▸ Consignes:
(1) Recopiez fidèlement le passage de l'extrait sur le pétrole gabonais, depuis « Reverser la RMP » jusqu'à « de ce mécanisme. » inclus.
(2) Prolongez l'extrait sur la vente du pétrole gabonais au-delà de sa dernière phrase.

▸ Extrait du document:

------------------------------------

Reverser la RMP en nature. Le principe n’a rien de nouveau, il a déjà été expérimenté, avec plus ou moins de succès, au Congo-Brazzaville et au Tchad. Il consiste pour un pays à lever des fonds en vendant soi-même son brut. Ce qui permet d’engranger plus de recettes en vue financer des projets structurants, à l’instar de la route nationale, de 2×4 voies, dénommé «la Trans-gabonaise» et devant relier Libreville et Franceville sur 780 km. L’argent public du partenariat public-privé pour la réalisation pouvait notamment provenir de ce mécanisme.
Les gains de Vitol et l’idée de départ
L’idée d’origine était donc d’éviter désormais les intermédiaires afin d’engranger un maximum de gain de la vente du brut issu de la RMP. Il est connu que Vitol, l’une des principales sociétés de trading pétrolier au monde, s’occupe depuis 2013 du courtage du pétrole gabonais à l’étranger. Le géant du trading prélève au passage d’énormes commissions qui pourraient revenir au Gabon si le pays vendait lui-même son brut. C’est dans cette optique que Gabon Oil Company ambitionne de devenir à terme une société de trading à l’international. Publié en juillet 2014 par trois ONG suisses, un rapport fort documenté démonte les manigances de nombreux traders au détriment des pays africains producteurs de pétrole. Cette année-là par exemple, Vitol avait vendu pour l’Etat gabonais plus de 400 millions de dollars (environ 238 milliards de francs CFA) de pétrole. Si le montant de ses commissions est aussi opaque que le pétrole brut, on imagine bien qu’il n’est pas modique.

------------------------------------

▸ Données extraites:
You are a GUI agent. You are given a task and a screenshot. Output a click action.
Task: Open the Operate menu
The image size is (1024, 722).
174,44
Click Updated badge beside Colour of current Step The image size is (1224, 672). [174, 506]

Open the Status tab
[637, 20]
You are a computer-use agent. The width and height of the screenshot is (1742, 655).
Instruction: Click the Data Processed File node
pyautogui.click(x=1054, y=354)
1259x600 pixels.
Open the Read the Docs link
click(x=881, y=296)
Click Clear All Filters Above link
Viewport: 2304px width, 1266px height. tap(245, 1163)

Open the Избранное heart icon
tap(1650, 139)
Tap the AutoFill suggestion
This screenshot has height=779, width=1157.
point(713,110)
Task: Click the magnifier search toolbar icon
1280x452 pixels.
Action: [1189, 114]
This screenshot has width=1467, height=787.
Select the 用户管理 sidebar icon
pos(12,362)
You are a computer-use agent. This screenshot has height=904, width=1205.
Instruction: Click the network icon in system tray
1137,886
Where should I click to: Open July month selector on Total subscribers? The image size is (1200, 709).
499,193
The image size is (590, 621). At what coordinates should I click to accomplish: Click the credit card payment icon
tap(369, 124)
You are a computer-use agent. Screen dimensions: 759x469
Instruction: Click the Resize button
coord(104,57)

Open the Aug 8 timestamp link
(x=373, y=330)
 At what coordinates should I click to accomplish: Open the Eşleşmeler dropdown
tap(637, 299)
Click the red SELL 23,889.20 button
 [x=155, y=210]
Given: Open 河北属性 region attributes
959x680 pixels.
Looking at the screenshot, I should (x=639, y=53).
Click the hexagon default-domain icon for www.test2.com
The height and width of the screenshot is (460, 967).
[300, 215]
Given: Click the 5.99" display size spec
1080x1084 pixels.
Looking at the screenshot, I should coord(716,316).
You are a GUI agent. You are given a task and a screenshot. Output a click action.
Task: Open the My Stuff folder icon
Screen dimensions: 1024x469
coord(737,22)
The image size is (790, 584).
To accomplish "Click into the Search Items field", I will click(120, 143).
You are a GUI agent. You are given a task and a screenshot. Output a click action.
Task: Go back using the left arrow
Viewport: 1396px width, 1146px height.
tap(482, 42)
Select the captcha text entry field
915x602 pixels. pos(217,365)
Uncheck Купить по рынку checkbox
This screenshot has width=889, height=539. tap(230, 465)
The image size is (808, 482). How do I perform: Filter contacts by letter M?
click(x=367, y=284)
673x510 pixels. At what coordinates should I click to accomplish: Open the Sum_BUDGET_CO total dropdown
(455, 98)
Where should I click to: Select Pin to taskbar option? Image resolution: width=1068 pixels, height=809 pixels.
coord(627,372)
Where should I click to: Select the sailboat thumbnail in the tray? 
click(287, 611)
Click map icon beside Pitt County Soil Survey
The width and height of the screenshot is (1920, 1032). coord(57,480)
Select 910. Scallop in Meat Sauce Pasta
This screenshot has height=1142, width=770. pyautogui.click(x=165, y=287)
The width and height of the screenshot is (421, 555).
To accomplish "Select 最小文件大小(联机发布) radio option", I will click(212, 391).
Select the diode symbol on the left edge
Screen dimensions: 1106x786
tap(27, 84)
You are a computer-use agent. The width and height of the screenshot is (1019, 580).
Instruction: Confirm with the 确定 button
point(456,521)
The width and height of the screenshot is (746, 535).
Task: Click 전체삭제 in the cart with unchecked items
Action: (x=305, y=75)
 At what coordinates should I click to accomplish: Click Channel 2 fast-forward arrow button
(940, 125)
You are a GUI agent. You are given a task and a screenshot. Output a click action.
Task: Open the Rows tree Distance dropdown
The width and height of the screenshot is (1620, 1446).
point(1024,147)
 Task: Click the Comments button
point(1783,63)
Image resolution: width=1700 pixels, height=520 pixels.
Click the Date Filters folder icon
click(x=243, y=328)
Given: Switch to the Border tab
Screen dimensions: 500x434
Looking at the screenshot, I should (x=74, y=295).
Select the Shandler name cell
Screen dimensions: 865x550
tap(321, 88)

------------------------------------

▸ Tâches résolues:
(1)
Reverser la RMP en nature. Le principe n’a rien de nouveau, il a déjà été expérimenté, avec plus ou moins de succès, au Congo-Brazzaville et au Tchad. Il consiste pour un pays à lever des fonds en vendant soi-même son brut. Ce qui permet d’engranger plus de recettes en vue financer des projets structurants, à l’instar de la route nationale, de 2×4 voies, dénommé «la Trans-gabonaise» et devant relier Libreville et Franceville sur 780 km. L’argent public du partenariat public-privé pour la réalisation pouvait notamment provenir de ce mécanisme.

(2)
Un levier potentiel de 1000 milliards sur les marchés financiers
Selon l’un des fonctionnaires rencontrés à la Direction des hydrocarbures, en l’état actuel des choses la RMP rapporte jusqu’à 280 milliards de francs CFA par an. «Directement vendu par le pays, de telles recettes peuvent permettre au Gabon de lever, en quatre ans, jusqu’à 1000 milliards sur les marchés financiers. Une manne pouvant aider à financer les grands projets prioritaires.» Revenant sur ce que nombreux ont traité de rétropédalage, le fonctionnaire explique que «les dispositions du CEPP [Contrat d’exploration et de partage de production – ndlr] prévoient que le Gabon peut moduler en cas de besoin le mode de paiement de la RMP. Il n’y a qu’à consulter la Loi n°002/2019 du 16 juillet 2019 portant réglementation du secteur des Hydrocarbures en République Gabonaise qui indique que les modalités de liquidation et de paiement de la RMP sont fixées dans tous les contrats d’hydrocarbures». Rien de bien nouveau, le principe serait donc modulable à souhait par l’administration des hydrocarbures.
Il reste que pour une frange de l’opinion, cette rétractation, bien que justifiable, intervient dans un contexte où un autre projet – le décret portant transfert, à titre gracieux, de certains des titres fonciers appartenant à l’État à la Caisse des dépôts et consignations (CDC) – a récemment été purement et simplement annulé. Nombreux sur les réseaux sociaux indexent Brice Laccruche Alihanga, précédent directeur de cabinet du président de la République et son «messager intime», qui aurait porté et imposé le projet de paiement en nature de la RMP à Noël Mboumba, soi-disant au nom du chef de l’État. La reprise en main de la marche du pays par le Premier ministre et le chef de l’État permet, selon certains, de restaurer l’ordre des choses et d’aborder les changements sans précipitation.